#### Testo fornito ####

Pubblicato su ScienceDirect nel 2017 uno studio a cura di Joanna Astrid Miler e Peter Hajek - passato inosservato. Il caso di una donna che guarisce la tonsillite con il vaping.

Lo studio prende in esame la storia di una giovane donna che ha iniziato a svapare per caso e ha scoperto che alleviava una condizione medica di cui soffriva sin dall'infanzia. Ad opera di Joanna Astrid Miler (psicologa e ricercatrice presso il Center for Substance Abuse Research di Glasgow) e Peter Hajek (professore di psicologia clinica e direttore dell'unità di ricerca sulla dipendenza dal tabacco presso il Wolfson Institute of Preventive Medicine della Queen Mary University di Londra, co-autore dell'innovativo rapporto 2015 di Public Health England.) lo studio mette in evidenza delle ipotesi interessanti.

La donna (identificata con le iniziali LM) è una non fumatrice che ha sofferto di frequenti episodi di tonsillite , a partire dai sette anni. Dall'età di 17 anni, ha anche avuto tonsilloliti ricorrenti .

#### Dati registrati ####

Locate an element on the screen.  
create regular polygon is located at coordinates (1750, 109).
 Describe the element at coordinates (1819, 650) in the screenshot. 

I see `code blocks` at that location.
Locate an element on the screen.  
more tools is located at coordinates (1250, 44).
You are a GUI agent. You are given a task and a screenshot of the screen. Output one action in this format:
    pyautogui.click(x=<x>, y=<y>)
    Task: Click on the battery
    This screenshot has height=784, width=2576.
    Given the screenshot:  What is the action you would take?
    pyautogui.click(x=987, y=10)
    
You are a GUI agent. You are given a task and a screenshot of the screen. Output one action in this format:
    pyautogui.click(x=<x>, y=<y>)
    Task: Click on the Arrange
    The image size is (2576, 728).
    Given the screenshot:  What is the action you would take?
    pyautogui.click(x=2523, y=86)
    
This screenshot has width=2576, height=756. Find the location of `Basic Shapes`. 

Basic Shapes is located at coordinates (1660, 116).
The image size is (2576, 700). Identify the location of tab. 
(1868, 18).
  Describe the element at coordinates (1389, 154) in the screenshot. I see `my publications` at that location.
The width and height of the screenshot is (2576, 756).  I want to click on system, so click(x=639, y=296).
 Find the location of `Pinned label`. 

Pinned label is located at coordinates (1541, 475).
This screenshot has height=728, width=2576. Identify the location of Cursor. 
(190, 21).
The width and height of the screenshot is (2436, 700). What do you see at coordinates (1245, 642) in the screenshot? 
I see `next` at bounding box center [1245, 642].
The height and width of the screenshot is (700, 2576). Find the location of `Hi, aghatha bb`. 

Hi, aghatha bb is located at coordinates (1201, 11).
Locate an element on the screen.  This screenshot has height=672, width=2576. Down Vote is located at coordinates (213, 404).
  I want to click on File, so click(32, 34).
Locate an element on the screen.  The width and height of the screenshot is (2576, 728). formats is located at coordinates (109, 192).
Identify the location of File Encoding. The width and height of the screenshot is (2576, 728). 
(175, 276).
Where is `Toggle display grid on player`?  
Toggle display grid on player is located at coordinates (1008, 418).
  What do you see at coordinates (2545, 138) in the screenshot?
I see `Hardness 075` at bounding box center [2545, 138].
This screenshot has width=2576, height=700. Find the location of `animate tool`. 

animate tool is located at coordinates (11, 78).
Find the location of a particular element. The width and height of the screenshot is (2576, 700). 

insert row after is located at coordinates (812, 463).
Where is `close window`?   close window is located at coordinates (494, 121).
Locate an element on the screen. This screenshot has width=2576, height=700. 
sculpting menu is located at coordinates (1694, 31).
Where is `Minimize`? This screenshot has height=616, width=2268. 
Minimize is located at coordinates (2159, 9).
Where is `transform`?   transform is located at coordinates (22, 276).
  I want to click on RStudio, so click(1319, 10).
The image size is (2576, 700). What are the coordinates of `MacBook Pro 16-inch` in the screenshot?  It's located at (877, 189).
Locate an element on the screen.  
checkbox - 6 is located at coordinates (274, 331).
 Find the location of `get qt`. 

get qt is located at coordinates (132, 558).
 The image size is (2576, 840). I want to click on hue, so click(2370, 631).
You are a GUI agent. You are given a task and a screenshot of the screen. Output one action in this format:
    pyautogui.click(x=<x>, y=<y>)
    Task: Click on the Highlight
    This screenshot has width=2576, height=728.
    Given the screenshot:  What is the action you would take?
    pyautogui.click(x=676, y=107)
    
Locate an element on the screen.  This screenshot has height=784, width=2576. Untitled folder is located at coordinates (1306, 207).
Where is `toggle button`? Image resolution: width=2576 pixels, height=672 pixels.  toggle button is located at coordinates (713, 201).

####

Cosa farai –
1) Rispondi per favore a queste domande sul testo sulla tonsillite:
(a) In che anno è stato pubblicato lo studio su ScienceDirect?
(b) In quale istituto Peter Hajek dirige l'unità di ricerca sulla dipendenza dal tabacco?
(c) A partire da quale età LM ha avuto tonsilloliti ricorrenti?
2) Riprendi il testo sulla tonsillite dal punto in cui si interrompe.

Risposte fornite –
1)
(a) Nel 2017.
(b) Nel Wolfson Institute of Preventive Medicine della Queen Mary University di Londra.
(c) Dall'età di 17 anni.

2)
La tonsillite è un'infiammazione delle tonsille, solitamente causata da un virus, ma a volte da batteri. I sintomi includono mal di gola, difficoltà a deglutire, tonsille gonfie e linfonodi ingrossati sul collo. Tali cause si verificano quando detriti intrappolati nelle pieghe delle tonsille si calcificano. A volte vengono chiamati "pietre delle tonsille".

"Il problema sarebbe presente per circa sette giorni al mese", scrivono gli autori. "Durante l'infanzia, sono stati ripetutamente prescritti antibiotici. Il suo attuale medico generico ha raccomandato di aspettare che le infezioni si risolvano da sole e di solito lo fanno, ma poi ritornano poche settimane dopo. Negli ultimi anni, è arrivata ad accettare che non ci sono cure mediche per le sue condizioni e ha smesso di cercare ulteriore aiuto ".

La donna ha dichiarato che svapando per 8 mesi il problema non gli si era presentato come in passato e per questo è stata motivo di studio da parte dei due medici.

"Svapa per lunghi periodi senza avere nessun disagio", notano gli autori. ," la donna se ne è accorta quando per tre mesi consecutivi non aveva più problemi alla gola, ed il miglioramento è continuato".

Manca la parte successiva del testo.